A group from Welcome Home Veterans at Richard’s Coffee Shop raised a POW flag in tribute to their fallen comrades on Monday, beginning the Town of Mooresville’s weeklong tribute to veterans.

Mayor Miles Atkins, Mooresville firefighters, and Mooresville police officers were among those who participated in the special ceremony.

Jim Kiger, who served from 1971 to 1995, talked about the significance of the 10th annual ceremony.

“It’s all about us honoring those that aren’t coming home— those we left behind,” Kiger said. “There’s no greater privilege than for one to serve their country. All the years I put the uniform on, it never goes away.”

John Hedley grew up as an “Army brat,” living in France, Japan, and other places until he was 8 years old. He knows all too well what it feels like to almost become a POW.

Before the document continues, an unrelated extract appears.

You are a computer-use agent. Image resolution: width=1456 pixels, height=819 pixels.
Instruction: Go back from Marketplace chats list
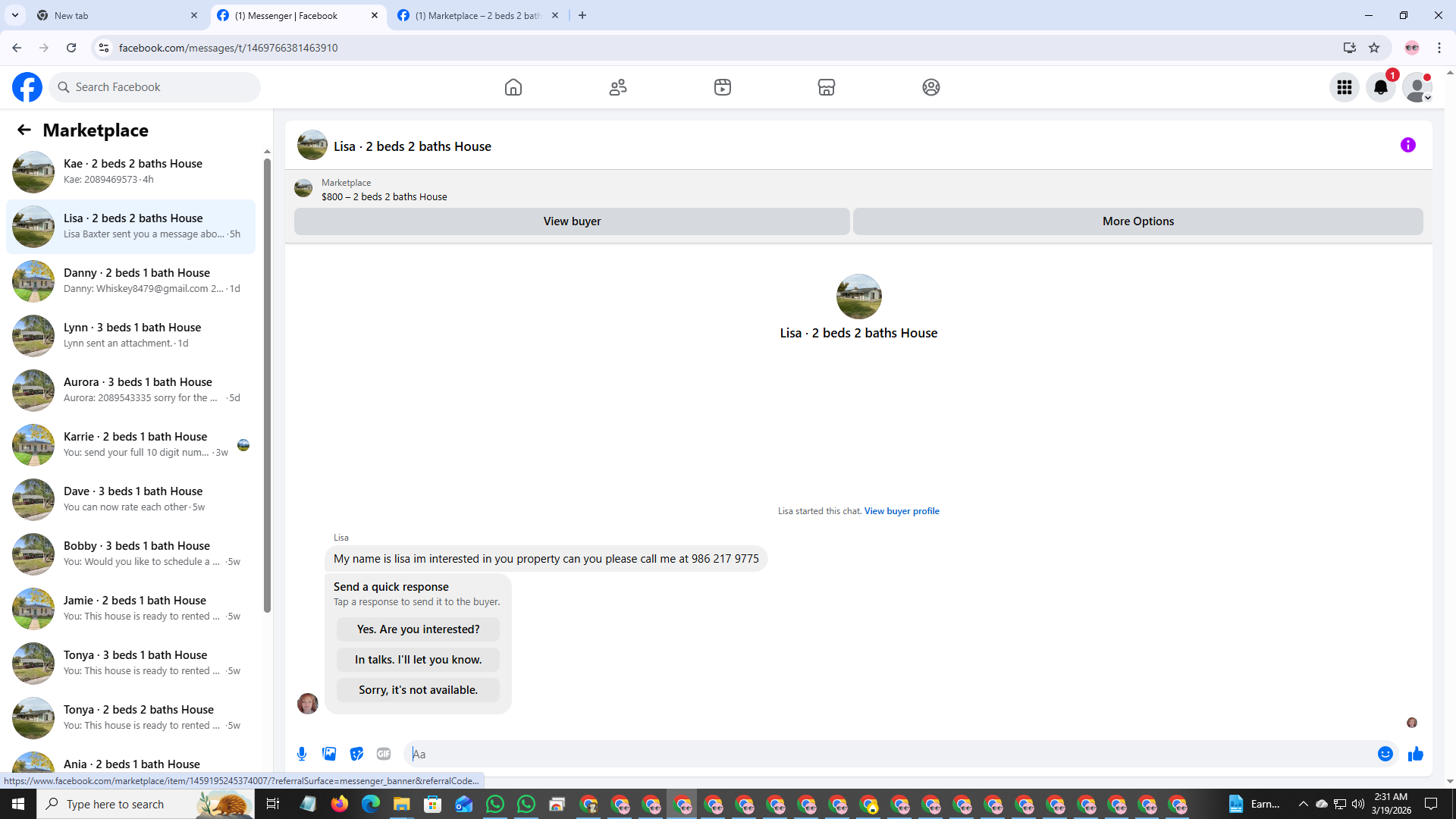(x=24, y=130)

Serving in the Army from 1963 to 1989, the Vietnam veteran is celebrating the 54th anniversary of his return home.

As Hedley talks about the time he served on a “Fire Base” (a secure artillery area) in Southern Vietnam, he is reliving a horror. He was a 1st lieutenant and recon platoon leader when his unit was over-run by NVA soldiers.

“It was the worst night of my life,” he said, tearing up. “Many were killed or wounded. We fought all night.”

More than five decades later, Hedley said, many Americans know very little about the Vietnam War and the sacrifices American soldiers made.

“I’m sorry for their ignorance. What else can you say?” he said. “These men spent a good portion of their lives away from family, friends, birthdays, graduations, all the holidays. They did whatever to save their country. What can you say?”